Intrapartum Fetal Assessment
Poster Session 1
Kyle Varon, DO, MS
University of Iowa Hospitals and Clinics
Iowa City, IA, United States
Olivia Peters, BS
Research Intern
University of Iowa
Iowa City, IA, United States
Heath A. Davis, MS
Assistant Director for Biomedical Informatics
University of Iowa
Iowa City, IA, United States
Boyd Knosp, MS
Associate Dean for Information Technology
University of Iowa Carver College of Medicine
Iowa City, IA, United States
Stephen K. Hunter, MD,PhD
University of Iowa Hospitals and Clinics
Iowa City, IA, United States
Aaron Trask, PhD
Assistant Professor
The Ohio State University College of Medicine
Columbus, OH, United States
Donna A. Santillan, PhD
Associate Professor
University of Iowa
Iowa City, IA, United States
Mark K. Santillan, MD, PhD (he/him/his)
Associate Professor
University of Iowa
Iowa City, IA, United States
This retrospective cohort study assessed the effect of changing fetal growth restriction (FGR) diagnostic criteria to include abdominal circumference (AC) less than the 10th %ile on the occurrence of adverse neonatal outcomes (ANO) in a single institution. We hypothesized that this protocol change would not affect ANO rates.
Study Design:
We utilized the Intergenerational Health Knowledgebase (IHK) which extracts clinical data from electronic health record with high fidelity (IRB# 201902830). Demographic and pregnancy outcome data were extracted for birth parents and babies. AC< 10th percentile was added as diagnostic criteria for FGR on 6/22/20. Pregnancy episodes with a known diagnosis of FGR were categorized as pre-protocol (delivered prior to 6/22/20) and post-protocol (delivered after 1/1/21).

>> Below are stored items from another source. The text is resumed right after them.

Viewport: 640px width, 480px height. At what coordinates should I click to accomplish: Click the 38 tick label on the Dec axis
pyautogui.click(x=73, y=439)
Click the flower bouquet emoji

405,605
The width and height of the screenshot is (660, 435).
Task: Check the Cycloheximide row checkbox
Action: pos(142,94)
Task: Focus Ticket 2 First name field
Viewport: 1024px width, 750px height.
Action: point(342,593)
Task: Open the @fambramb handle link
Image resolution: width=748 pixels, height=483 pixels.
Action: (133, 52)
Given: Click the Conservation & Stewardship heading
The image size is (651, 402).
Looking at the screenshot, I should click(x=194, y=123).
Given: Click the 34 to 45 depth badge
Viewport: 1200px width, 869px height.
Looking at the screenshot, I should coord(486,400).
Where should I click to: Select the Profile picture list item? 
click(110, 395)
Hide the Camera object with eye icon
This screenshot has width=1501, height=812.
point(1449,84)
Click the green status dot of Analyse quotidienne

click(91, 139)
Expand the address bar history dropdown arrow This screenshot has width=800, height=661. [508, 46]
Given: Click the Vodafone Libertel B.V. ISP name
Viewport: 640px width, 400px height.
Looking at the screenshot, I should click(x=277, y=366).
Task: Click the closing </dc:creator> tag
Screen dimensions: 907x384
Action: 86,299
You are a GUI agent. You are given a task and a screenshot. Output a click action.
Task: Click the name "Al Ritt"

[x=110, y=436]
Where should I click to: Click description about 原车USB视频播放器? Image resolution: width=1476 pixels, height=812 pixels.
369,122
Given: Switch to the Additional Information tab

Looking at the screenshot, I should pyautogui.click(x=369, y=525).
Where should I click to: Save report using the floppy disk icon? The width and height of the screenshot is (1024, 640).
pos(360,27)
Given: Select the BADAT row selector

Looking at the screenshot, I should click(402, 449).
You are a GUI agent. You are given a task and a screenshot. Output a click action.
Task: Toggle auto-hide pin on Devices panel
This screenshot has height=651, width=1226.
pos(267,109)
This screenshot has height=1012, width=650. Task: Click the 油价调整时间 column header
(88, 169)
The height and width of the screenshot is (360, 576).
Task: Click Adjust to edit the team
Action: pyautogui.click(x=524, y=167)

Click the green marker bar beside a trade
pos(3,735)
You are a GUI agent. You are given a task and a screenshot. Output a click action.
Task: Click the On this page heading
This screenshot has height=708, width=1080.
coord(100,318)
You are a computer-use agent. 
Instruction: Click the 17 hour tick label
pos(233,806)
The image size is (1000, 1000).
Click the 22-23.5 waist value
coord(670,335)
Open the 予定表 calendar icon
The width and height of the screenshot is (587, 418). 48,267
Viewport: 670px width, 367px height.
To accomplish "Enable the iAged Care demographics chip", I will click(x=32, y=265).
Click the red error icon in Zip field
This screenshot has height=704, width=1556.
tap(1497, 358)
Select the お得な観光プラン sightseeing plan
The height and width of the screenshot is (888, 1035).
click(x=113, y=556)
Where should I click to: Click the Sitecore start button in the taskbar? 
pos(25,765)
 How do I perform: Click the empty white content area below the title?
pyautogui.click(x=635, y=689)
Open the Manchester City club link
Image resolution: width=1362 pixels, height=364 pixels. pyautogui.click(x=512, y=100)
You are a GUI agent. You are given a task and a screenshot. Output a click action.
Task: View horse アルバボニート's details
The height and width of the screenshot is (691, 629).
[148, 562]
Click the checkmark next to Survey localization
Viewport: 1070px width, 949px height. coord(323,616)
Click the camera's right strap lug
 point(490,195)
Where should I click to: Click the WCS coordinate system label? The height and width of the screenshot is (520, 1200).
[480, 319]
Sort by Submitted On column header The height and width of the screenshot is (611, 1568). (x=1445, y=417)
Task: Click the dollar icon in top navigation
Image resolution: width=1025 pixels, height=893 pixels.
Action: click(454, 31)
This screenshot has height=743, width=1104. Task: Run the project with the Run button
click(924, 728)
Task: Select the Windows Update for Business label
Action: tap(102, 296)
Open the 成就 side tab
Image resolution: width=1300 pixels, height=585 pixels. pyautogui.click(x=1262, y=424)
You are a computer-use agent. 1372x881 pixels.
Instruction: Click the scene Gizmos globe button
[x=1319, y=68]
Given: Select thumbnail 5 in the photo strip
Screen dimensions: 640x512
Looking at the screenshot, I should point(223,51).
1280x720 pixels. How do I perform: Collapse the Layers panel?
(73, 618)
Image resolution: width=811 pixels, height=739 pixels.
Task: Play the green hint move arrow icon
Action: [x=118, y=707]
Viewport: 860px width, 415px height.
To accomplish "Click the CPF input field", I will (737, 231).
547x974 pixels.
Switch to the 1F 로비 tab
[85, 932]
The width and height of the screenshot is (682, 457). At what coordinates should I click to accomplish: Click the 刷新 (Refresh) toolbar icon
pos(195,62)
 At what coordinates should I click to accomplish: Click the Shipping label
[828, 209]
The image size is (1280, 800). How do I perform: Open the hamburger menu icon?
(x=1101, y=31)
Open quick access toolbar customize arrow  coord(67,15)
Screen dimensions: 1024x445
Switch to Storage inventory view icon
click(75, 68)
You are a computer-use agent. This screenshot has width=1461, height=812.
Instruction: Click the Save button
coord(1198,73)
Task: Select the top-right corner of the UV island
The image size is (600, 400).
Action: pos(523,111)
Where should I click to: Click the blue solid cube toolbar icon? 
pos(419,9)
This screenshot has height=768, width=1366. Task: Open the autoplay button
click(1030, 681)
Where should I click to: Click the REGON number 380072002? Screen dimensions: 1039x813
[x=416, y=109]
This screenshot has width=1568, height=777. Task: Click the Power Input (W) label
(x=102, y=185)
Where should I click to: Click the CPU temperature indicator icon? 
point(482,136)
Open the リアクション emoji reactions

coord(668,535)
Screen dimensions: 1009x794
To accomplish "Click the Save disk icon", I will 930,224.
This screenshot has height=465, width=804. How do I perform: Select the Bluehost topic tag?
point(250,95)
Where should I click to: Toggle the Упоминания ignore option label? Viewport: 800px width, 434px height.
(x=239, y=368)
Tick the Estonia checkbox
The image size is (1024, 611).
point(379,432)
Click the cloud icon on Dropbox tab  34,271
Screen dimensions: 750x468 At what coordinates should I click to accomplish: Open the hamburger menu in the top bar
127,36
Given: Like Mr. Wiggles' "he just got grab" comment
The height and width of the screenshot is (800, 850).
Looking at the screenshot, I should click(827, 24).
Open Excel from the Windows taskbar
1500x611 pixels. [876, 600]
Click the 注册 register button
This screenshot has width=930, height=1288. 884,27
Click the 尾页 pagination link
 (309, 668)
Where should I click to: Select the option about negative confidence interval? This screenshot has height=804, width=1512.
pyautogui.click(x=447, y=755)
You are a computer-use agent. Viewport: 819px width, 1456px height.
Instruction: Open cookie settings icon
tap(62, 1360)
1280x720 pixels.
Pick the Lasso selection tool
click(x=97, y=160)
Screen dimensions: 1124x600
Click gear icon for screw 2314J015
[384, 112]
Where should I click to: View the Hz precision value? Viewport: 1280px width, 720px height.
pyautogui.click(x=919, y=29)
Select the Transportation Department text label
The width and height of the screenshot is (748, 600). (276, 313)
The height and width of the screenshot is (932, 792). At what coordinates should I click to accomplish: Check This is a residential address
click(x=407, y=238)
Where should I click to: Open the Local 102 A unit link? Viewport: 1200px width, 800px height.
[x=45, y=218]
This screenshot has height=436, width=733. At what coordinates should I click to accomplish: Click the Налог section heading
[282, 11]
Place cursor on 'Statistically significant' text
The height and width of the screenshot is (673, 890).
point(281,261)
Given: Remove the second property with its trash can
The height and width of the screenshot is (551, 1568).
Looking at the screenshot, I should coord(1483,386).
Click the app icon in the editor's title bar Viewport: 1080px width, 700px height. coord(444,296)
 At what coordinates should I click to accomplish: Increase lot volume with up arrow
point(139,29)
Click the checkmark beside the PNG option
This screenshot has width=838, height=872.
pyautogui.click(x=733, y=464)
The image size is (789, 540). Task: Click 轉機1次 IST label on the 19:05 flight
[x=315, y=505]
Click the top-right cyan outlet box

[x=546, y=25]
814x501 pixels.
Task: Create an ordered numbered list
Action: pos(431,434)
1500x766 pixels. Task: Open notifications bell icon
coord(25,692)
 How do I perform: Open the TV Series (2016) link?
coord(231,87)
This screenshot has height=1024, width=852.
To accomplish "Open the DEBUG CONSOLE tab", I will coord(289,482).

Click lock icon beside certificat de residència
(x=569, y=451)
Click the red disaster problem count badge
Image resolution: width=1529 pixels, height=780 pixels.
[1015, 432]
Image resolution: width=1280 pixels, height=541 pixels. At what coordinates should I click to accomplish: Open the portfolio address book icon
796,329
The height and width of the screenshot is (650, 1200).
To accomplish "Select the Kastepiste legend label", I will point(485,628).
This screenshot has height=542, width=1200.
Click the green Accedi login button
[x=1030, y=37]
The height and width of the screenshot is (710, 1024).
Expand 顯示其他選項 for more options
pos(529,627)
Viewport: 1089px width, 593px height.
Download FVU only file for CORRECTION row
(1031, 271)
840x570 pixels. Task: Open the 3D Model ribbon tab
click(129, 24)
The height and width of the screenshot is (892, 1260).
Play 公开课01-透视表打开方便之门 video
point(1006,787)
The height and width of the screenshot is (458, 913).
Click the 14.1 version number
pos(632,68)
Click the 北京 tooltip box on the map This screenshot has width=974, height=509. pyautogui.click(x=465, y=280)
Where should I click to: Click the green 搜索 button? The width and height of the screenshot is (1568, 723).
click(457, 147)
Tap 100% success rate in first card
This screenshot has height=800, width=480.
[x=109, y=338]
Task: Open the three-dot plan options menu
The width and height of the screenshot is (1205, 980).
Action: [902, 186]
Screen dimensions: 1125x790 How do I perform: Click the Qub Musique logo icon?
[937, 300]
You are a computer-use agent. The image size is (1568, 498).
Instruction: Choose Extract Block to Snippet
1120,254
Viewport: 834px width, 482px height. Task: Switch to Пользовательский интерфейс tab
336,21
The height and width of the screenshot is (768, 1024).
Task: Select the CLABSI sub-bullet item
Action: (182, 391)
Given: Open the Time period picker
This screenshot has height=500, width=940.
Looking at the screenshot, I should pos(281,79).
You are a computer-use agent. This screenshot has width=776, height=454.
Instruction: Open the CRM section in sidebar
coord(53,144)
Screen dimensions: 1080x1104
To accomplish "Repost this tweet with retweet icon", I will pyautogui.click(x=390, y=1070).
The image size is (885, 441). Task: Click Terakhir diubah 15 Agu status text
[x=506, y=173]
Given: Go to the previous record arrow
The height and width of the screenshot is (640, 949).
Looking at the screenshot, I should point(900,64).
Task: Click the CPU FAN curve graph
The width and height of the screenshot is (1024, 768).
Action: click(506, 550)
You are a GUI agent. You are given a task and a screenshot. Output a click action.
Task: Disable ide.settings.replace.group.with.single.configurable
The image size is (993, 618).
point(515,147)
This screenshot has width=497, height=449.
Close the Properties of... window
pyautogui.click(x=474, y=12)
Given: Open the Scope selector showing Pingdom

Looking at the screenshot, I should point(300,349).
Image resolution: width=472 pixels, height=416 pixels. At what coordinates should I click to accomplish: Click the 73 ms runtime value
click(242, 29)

Pre-protocol criteria included EFW< 10%ile and/or AC< 5%ile. Post-protocol criteria included EFW< 10%ile and/or AC< 10th %ile. A combined ANO variable included admission to NICU, PTX, RDS, IVH, PVL, NEC, Pulm HTN, sepsis, and HIE. T tests, chi square, and logistic regression analyses were performed with a=0.05.
Results:
1548 pre-protocol and 242 post-protocol unique FGR pregnancies were identified. Maternal age, race, rate of hypertensive disease in pregnancy (HDP) and diabetes were similar between cohorts. Birthweights, 1 and 5 min. APGARs, gestational age of delivery (37.1 vs. 36.6, p=0.9), and ANO rate (49% vs. 43%, p=0.1) were also similar between groups. When controlling for HDP, DM, and maternal age, change in FGR diagnostic protocol (OR 0.795, P = 0.13) was not associated with increased development of ANO in FGR fetuses. The model did identify a statistically significant increase in ANO among FGR neonates where HDP was also present in the pregnancy episode (OR 2.12, P < 0.001).
Conclusion:
Expansion of FGR diagnostic criteria to include AC< 10th %ile demonstrated no difference in fetal outcomes despite increased surveillance and ultrasound burden. Further work to evaluate the cost effectiveness of this strategy will further elucidate the potential effects of this FGR diagnostic criteria change.